New study will test these novel oils as sources of omega-3 in feeds for farmed Atlantic salmon, focusing on their impacts on fish health.
The University Of Stirling writes that fish nutritionists Professor Douglas Tocher and Dr Mónica Betancor at its Institute of Aquaculture (IoA) are to partake in a new study that will consider the viability and impact of microalgae and GM crops in providing the omega-3 long chain polyunsaturated fatty acids, eicosapentaenoic acid (EPA) and docosahexaenoic acid (DHA).
The multidisciplinary project – funded by the Biotechnology and Biological Sciences Research Council – will see these novel oils incorporated into salmon feed, with the team monitoring the impact of the new omega-3 sources on the response of the fish to specific disease and parasite challenges.
Omega-3 fatty acids EPA and DHA
Dr Mónica Betancor, of the IoA, said: “The omega-3 fatty acids EPA and DHA are beneficial to human health – but they are in short supply. Fish and seafood – now increasingly supplied by the aquaculture sector – are the major sources of these omega-3 fatty acids. The aquaculture industry also adds these fatty acids to fish diets to increase levels of EPA and DHA in the products, which then benefits the consumer.
“Very recently, entirely new sources of these omega-3 fatty acids have been developed specifically for the aquaculture industry to help bridge the gap between supply and demand. One approach, led by our colleagues at Rothamsted Research, includes the development of feeds containing oils obtained from a genetically engineered oilseed crop, Camelina. Our new study will test these novel oils as sources of omega-3 in feeds for farmed Atlantic salmon, focusing on their impacts on fish health”.
She added: “The study will also define the influence of the novel dietary oils on the detailed biochemical and molecular mechanisms underpinning fish health, and assess and validate the potential of these new oils for use in salmon farming.”
Studies have shown omega-3 is important for human health, playing critical roles in cardiovascular health, immune function and brain development. However, wild fisheries – which currently provide EPA and DHA – are at their sustainable limits and, therefore, existing stocks are not able to provide enough of the beneficial omega-3 for the ever increasing global population”.
Sustainable limit
The University Of Stirling explained that as fishmeal and fish oil supplies are at their sustainable limit and – are increasing replaced by plant and vegetable-based alternatives – omega-3 levels in farmed salmon have halved in recent years.

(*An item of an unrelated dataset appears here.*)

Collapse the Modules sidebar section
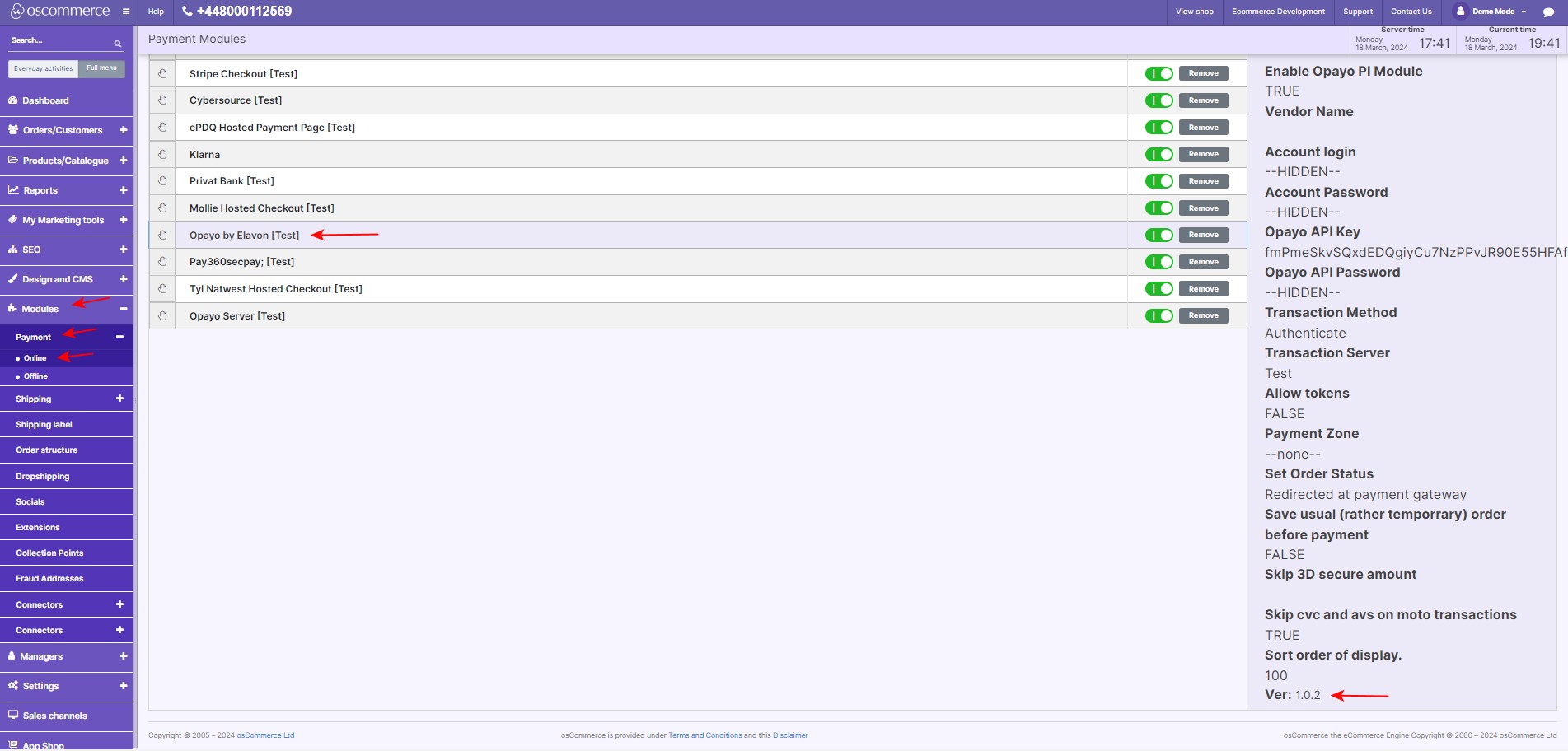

“Omega-3 is also essential for fish health – with reduced levels linked to a higher incidence and severity of inflammatory diseases. While studies have already considered the effectiveness of these oils in increasing omega-3 content of farmed fish, the impact on fish health has been neglected,” it wrote.
Impact potential
The Stirling team are working with Professor Johnathan Napier, from Rothamsted Research and an Honorary Professor at the IoA; fish immunologists at the University of Aberdeen; and the lipidomics group at the University of the Highlands and Islands. The industry is also providing support through aquafeed company BioMar and SAIC (Scottish Aquaculture Innovation Centre).

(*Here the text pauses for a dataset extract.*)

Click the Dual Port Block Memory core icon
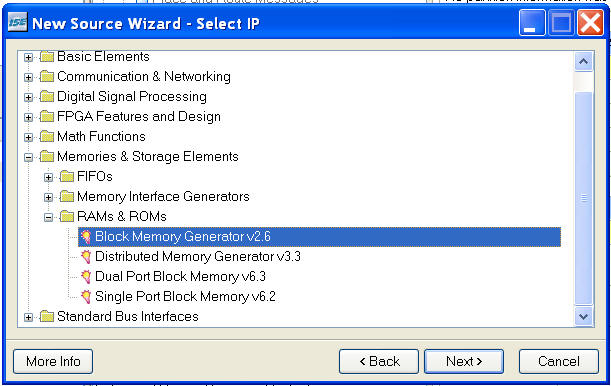611x386 pixels. 86,276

Professor Napier said: “This collaborative project is the perfect opportunity to demonstrate the impact potential of our novel plant-based omega-3 technology.”
Dr Betancor added: “This study is timely, highly relevant and appropriate as it responds to current needs with cutting-edge research to improve the quality and effectiveness of modern sustainable feeds in fish farming, enhancing production and feed efficiency, while maintaining the health and improving the nutritional quality of farmed fish – delivering greater sustainability and food security”.